Prompt: In the records below, take the lines starting with the line containing "Viewport: 360px width, 360px height. Task: Pick" and going on through the line containing "Viewport: 360px width, 360px height. Task: Select", and format them as a Markdown table with the columns Row and Content, skipping blank lines and leaving out the pictures.

(Recorded data)
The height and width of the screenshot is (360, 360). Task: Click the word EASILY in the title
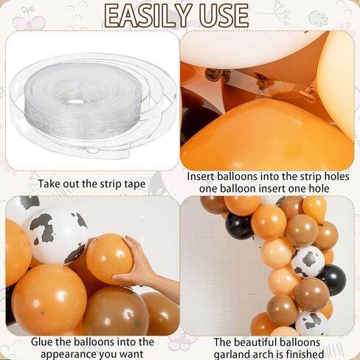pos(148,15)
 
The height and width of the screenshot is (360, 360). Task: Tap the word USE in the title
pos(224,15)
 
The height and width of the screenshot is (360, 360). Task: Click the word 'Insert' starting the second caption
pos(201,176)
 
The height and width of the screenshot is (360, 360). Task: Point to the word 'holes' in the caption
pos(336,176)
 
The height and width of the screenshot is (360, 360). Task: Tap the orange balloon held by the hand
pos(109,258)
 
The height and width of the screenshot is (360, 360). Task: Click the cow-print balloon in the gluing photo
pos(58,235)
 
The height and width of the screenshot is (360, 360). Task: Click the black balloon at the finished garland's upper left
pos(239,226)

---

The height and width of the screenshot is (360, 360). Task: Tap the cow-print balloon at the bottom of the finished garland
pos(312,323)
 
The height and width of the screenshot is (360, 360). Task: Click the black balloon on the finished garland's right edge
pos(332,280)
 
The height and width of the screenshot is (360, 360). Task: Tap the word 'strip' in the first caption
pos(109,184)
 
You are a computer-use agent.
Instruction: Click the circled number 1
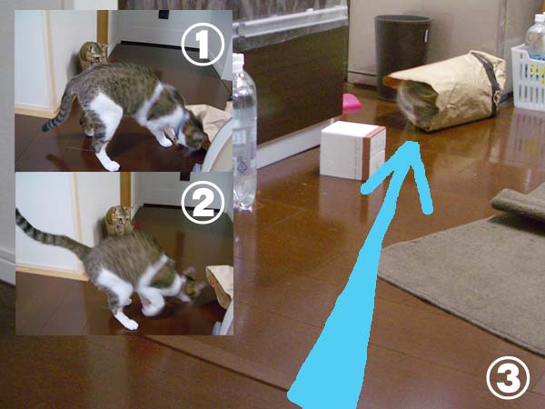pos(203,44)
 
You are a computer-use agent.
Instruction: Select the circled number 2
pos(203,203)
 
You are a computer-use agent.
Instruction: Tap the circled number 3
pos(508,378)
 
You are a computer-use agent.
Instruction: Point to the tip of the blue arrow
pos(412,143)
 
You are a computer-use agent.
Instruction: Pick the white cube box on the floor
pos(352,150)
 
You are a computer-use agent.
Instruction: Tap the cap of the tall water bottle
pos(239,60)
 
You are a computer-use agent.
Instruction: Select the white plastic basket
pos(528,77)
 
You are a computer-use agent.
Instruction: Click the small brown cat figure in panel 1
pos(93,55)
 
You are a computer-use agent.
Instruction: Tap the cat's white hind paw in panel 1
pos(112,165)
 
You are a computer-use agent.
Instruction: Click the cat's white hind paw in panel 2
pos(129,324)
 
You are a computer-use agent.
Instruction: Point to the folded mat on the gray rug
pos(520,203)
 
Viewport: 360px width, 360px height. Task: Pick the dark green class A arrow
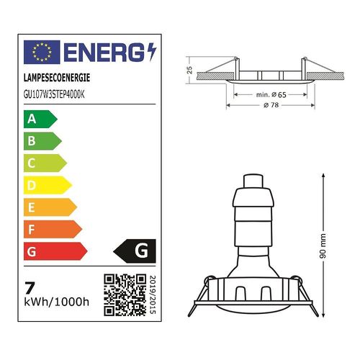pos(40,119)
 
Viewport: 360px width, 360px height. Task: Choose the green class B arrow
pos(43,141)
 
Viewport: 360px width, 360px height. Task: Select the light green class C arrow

Result:
| Row | Content |
|---|---|
| 1 | Viewport: 360px width, 360px height. Task: Pick the dark green class A arrow |
| 2 | pos(40,119) |
| 3 | Viewport: 360px width, 360px height. Task: Choose the green class B arrow |
| 4 | pos(43,141) |
| 5 | Viewport: 360px width, 360px height. Task: Select the light green class C arrow |